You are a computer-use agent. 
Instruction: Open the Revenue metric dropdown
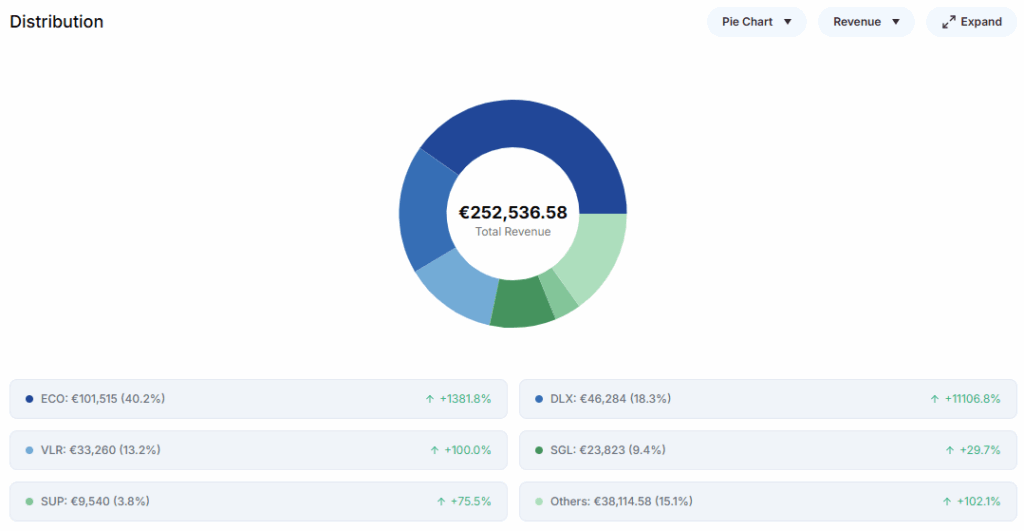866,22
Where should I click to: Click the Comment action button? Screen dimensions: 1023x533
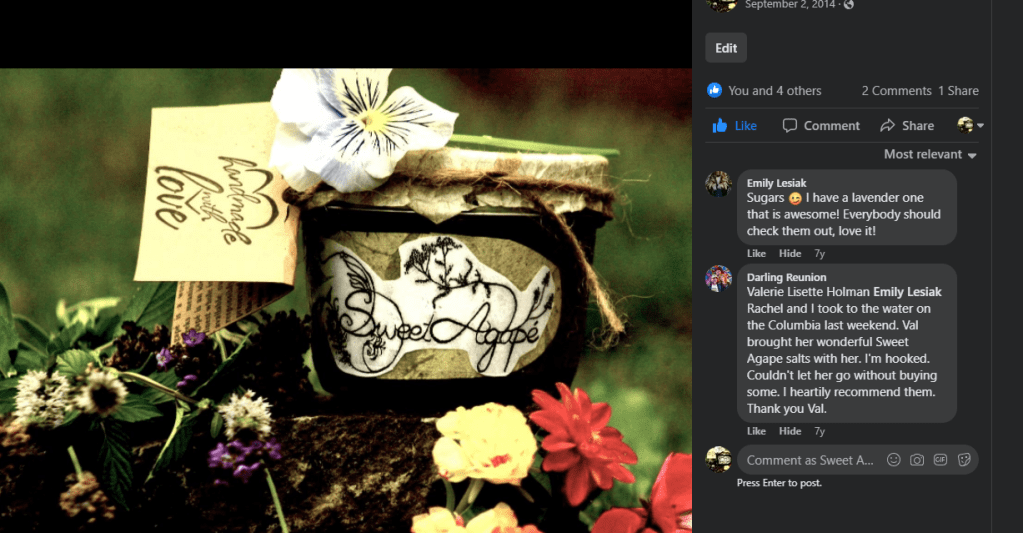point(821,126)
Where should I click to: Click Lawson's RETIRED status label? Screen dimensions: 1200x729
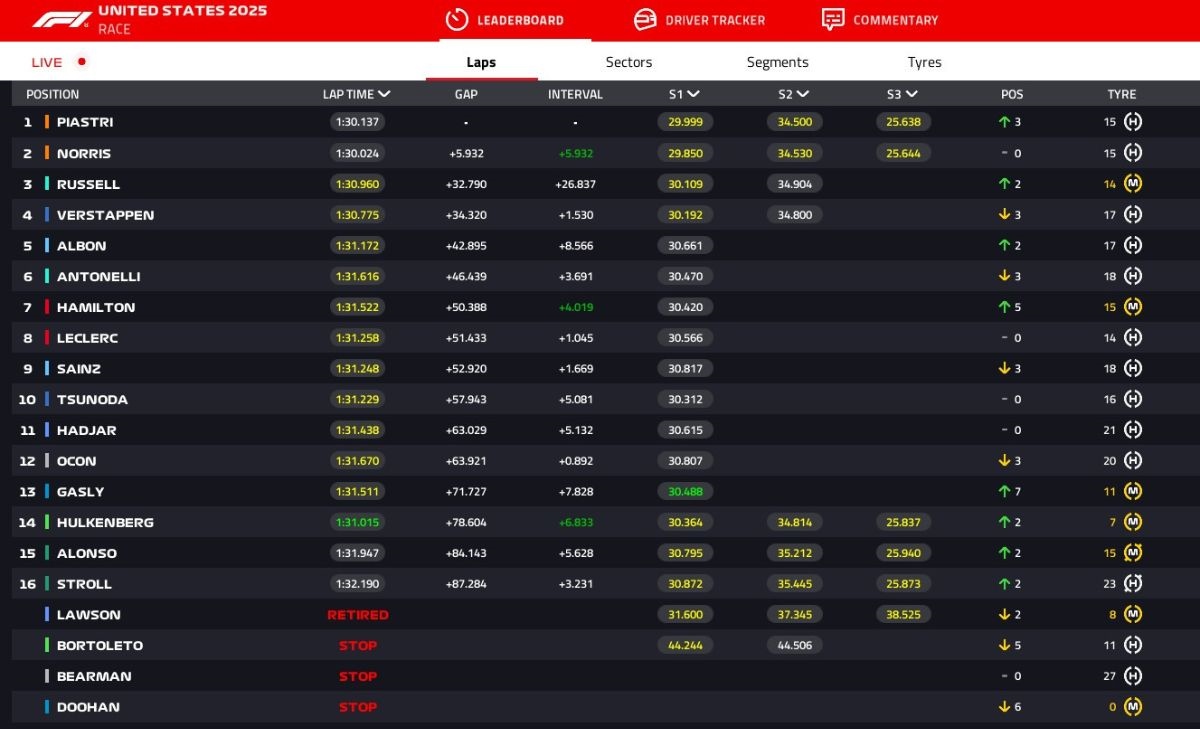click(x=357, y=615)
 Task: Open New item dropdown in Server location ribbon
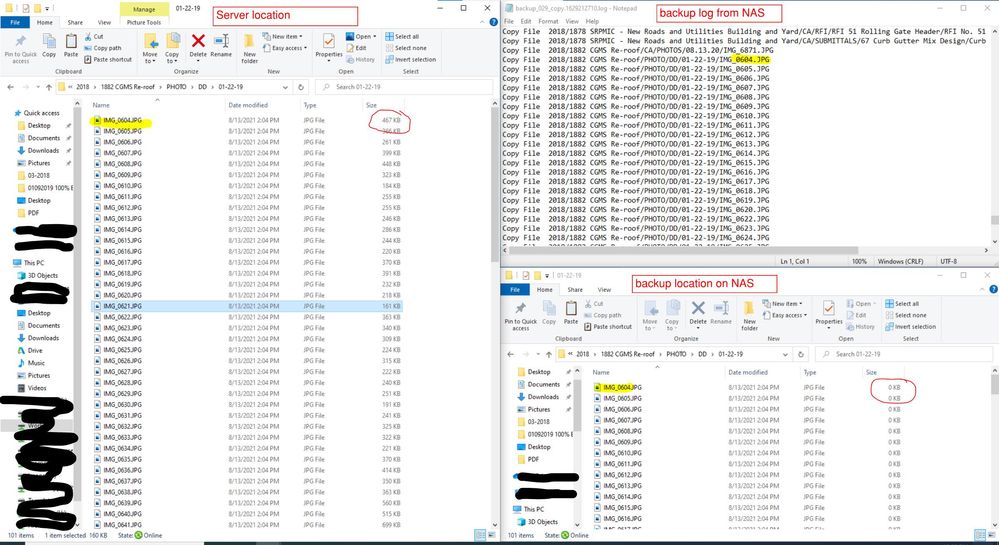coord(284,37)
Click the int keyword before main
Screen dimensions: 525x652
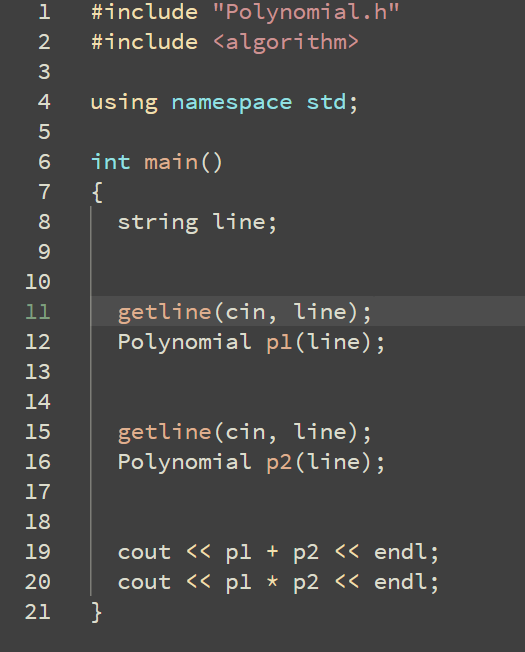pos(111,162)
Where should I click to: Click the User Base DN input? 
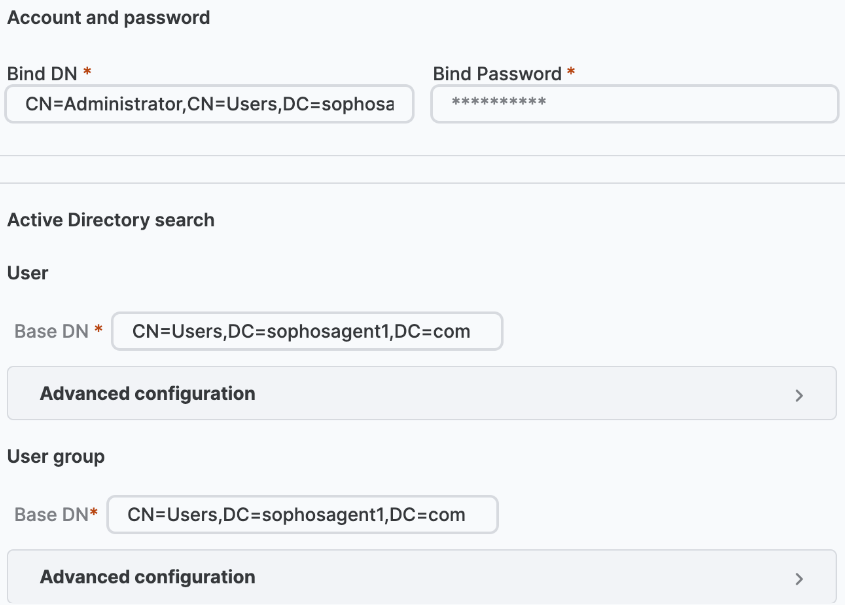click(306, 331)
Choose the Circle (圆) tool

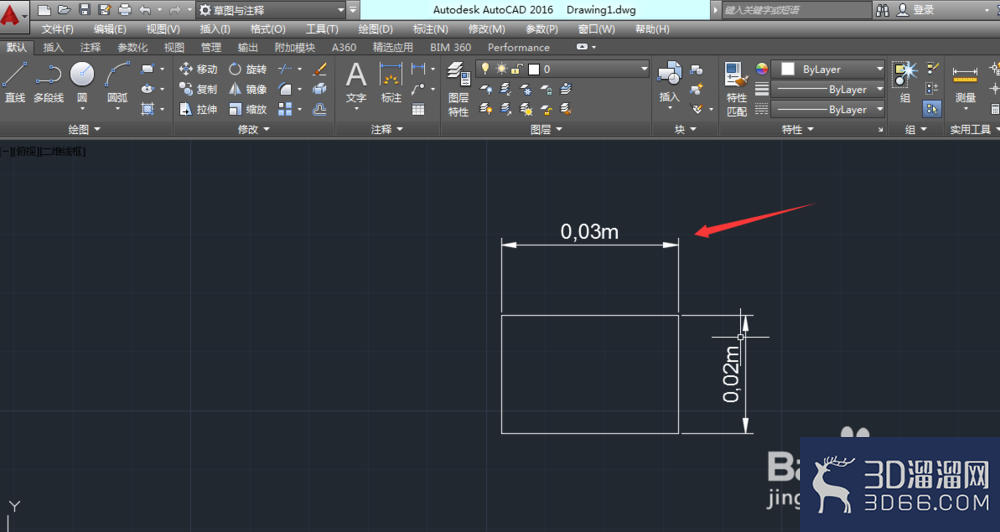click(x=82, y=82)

☆ ☆ ☆ ☆ ☆ ☆ ☆

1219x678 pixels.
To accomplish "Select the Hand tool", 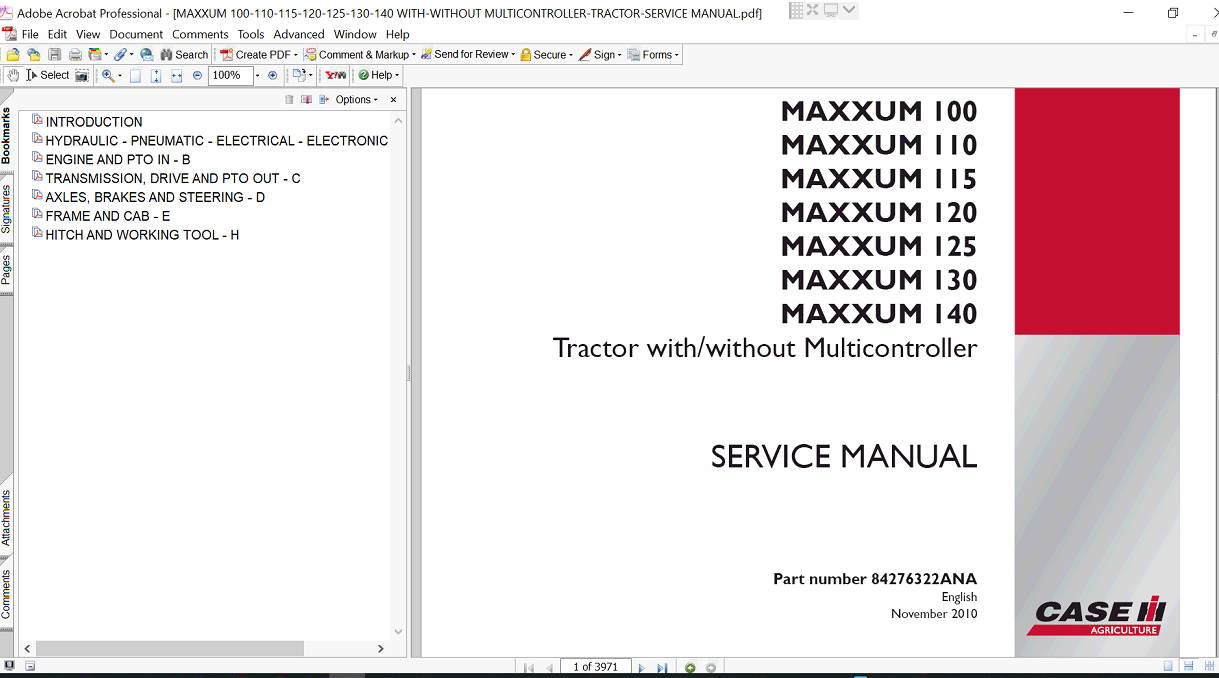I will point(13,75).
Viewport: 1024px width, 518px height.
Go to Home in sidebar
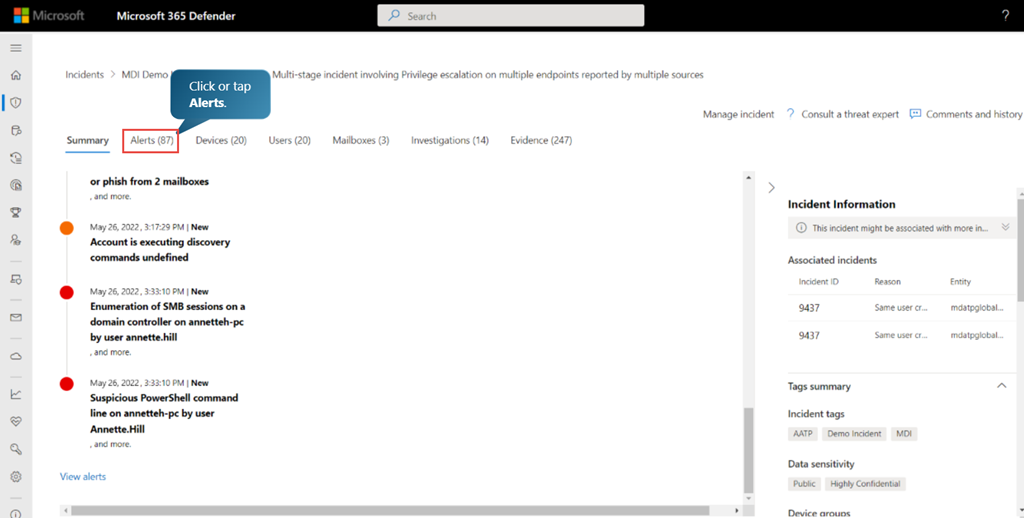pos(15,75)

☆ ☆ ☆ ☆ ☆ ☆ ☆

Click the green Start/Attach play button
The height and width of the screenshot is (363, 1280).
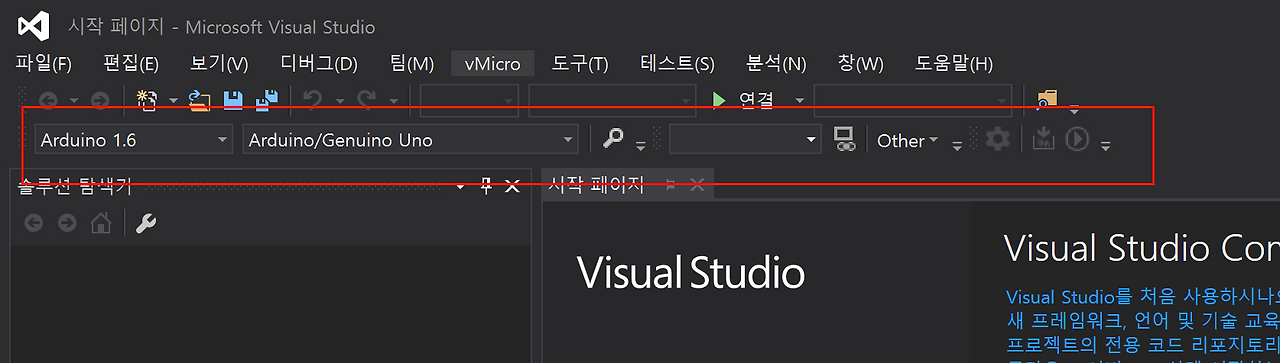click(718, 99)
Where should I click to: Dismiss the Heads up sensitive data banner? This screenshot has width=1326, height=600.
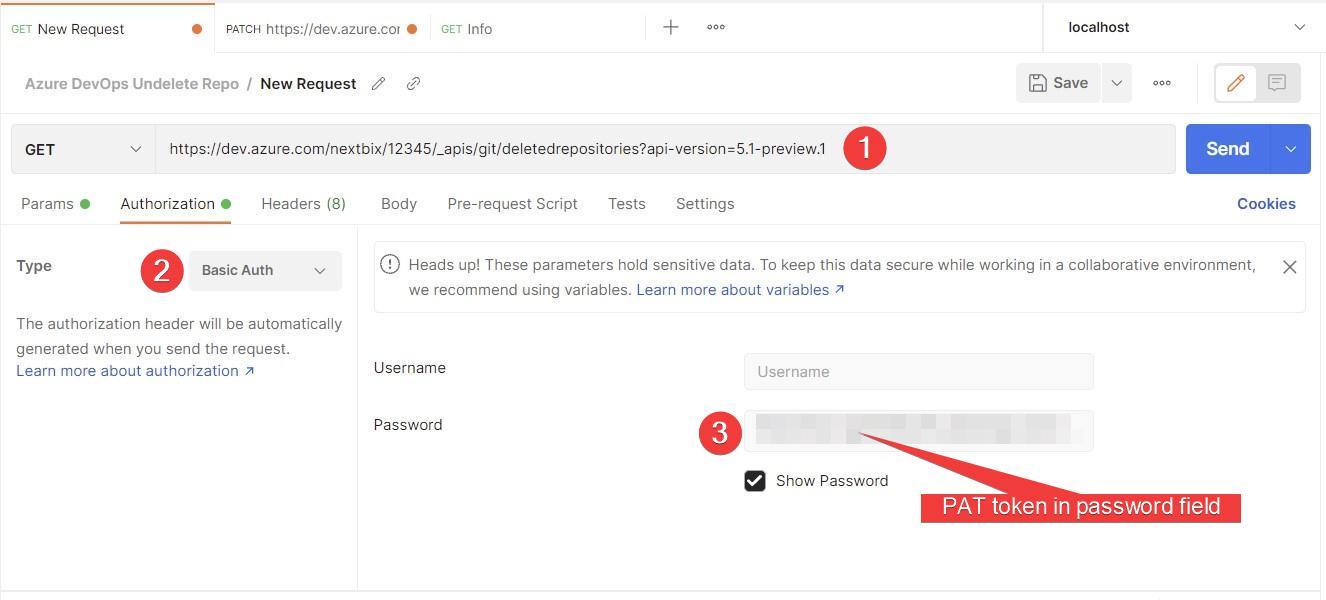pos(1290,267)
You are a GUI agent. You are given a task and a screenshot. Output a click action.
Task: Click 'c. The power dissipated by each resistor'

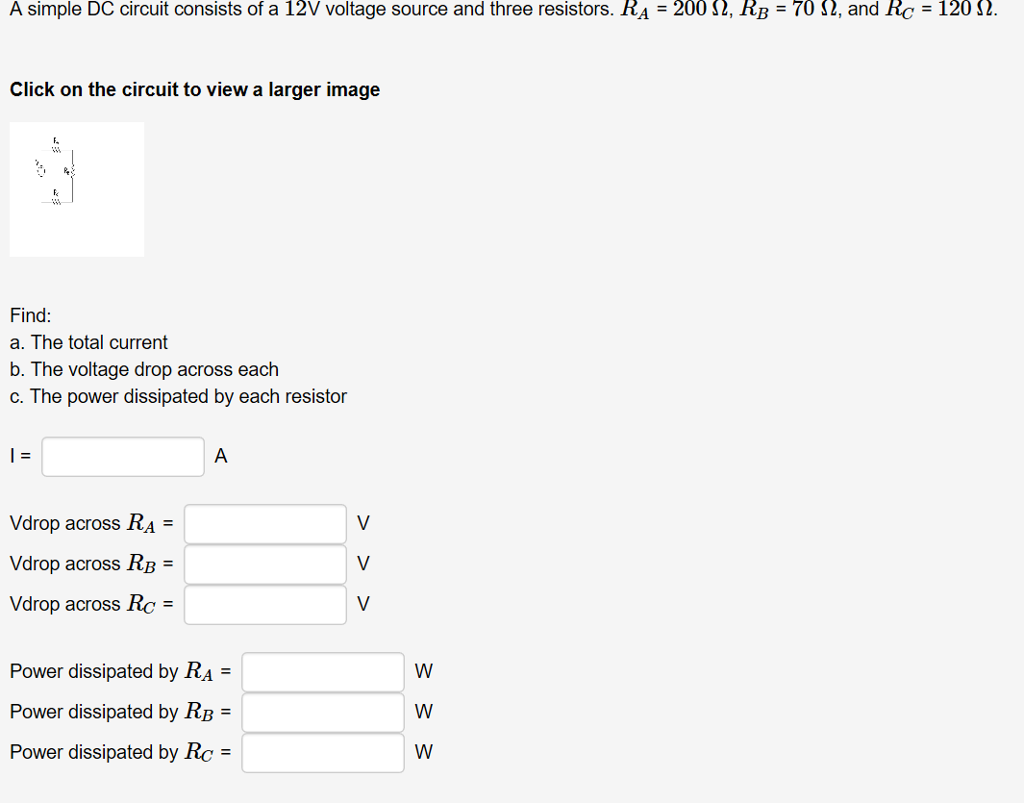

☆ ☆ ☆ ☆ ☆ ☆ ☆

## Problem
Return the lines above that include the string "agent".

## Exercise output
You are a computer-use agent. 
You are a GUI agent. You are given a task and a screenshot. Output a click action.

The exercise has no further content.